If you tend to have “a-ha!” moments that help you solve problems or discover really smart strategies, colleagues with productivity styles and challenges similar to yours might benefit from your knowledge. For example, if you’re a product manager, try managing up to see if you can implement a department-wide process or a new project management tool. If you work on a team with people who have styles dissimilar to yours, suggest ways to help them align their own styles with their tasks. For example, if your team is coming up on a product launch deadline, suggest working in longer stretches of non-interrupted, focused blocks of time.

2. Tame the email beast

Managing emails can slow down even the most efficient worker. But if you learn to manage them according to your productivity style, you’ll save time and up your effectiveness. “Sending and responding to emails takes a lot of time and energy. But when properly managed, email communication can provide quick substantial wins,” says Tate. So, if you’re a Prioritizer, check emails during low-productivity times; if you’re a Planner, designate specific times; and if you’re a Visualizer, avoid distraction by closing your email app during certain times of the day.

Recommended: Want To Be Happy At Work? Here’s How to Find Purpose.

3. Negotiate for what you need

Put your savvy negotiation skills to use by asking for what you need to produce high-quality work according to your style. For instance, if you’re a lawyer who’s a Visualizer, ask for a whiteboard to envision ideas, stay organized, and assess your role on a particular case. “Time is a commodity—it’s more precious than the dollars in your wallet, and it’s to be invested in ways that provide the highest returns for you,” says Tate.

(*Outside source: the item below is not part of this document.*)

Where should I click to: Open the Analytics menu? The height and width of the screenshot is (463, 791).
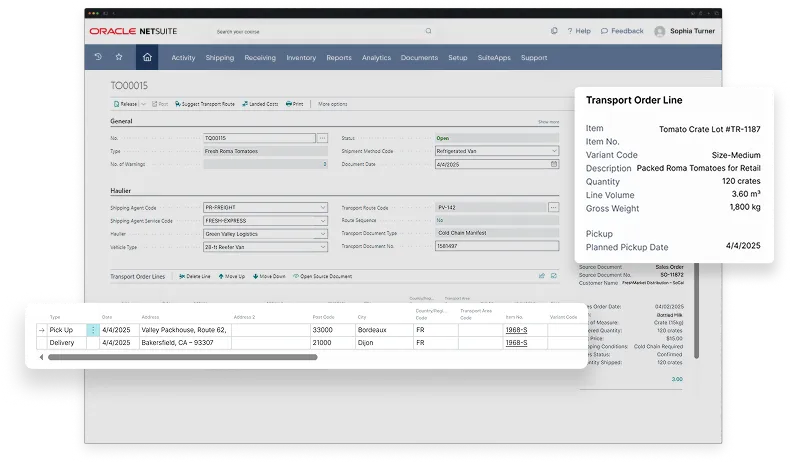376,58
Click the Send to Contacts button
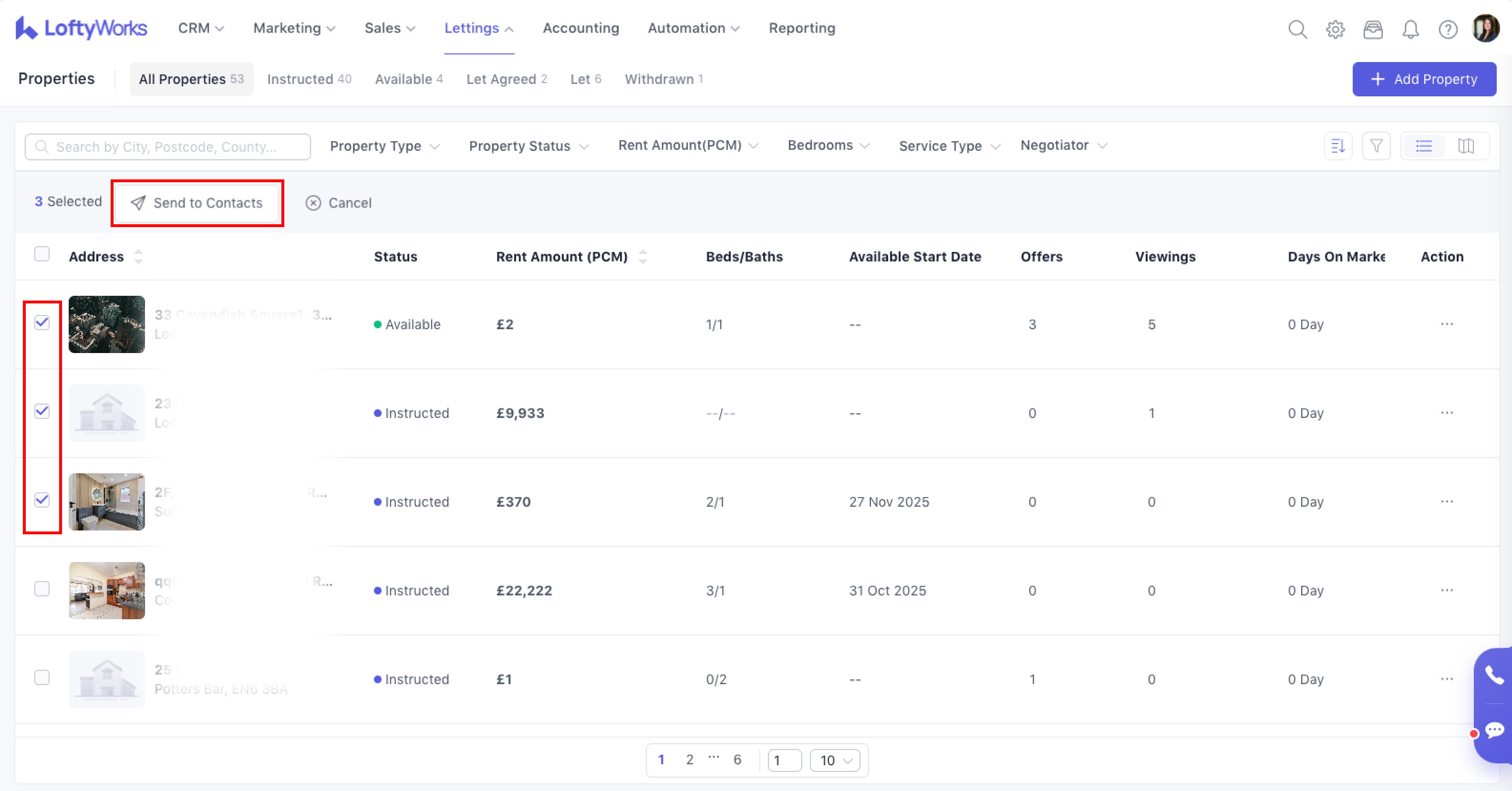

4. Seek a workplace culture that showcases your strengths

If you’re job hunting, look for a company culture that plays into your strengths and helps you perform at your very best each and every day. “When you leverage the strengths of your productivity style with your work culture, you can work in the impactful ways and achieve the greatest results,” says Tate.” For instance, if you’re a Visualizer, look to join a company that’s open to new ideas and taking risks. If you’re a Planner, seek a job that values your attention to detail and your amazing ability to come up with a purposeful project roadmap. If you’re an Arranger, look for work environments in which team work is the norm, and effectively running meetings among stakeholders is crucial. Getting their buy-in will play right into your supportive nature and identifying who on the team will be best at what tasks.

When you leverage the strengths of your productivity style with the responsibilities of your role, you’ll have the maximum impact at work and generate the results you want to deliver.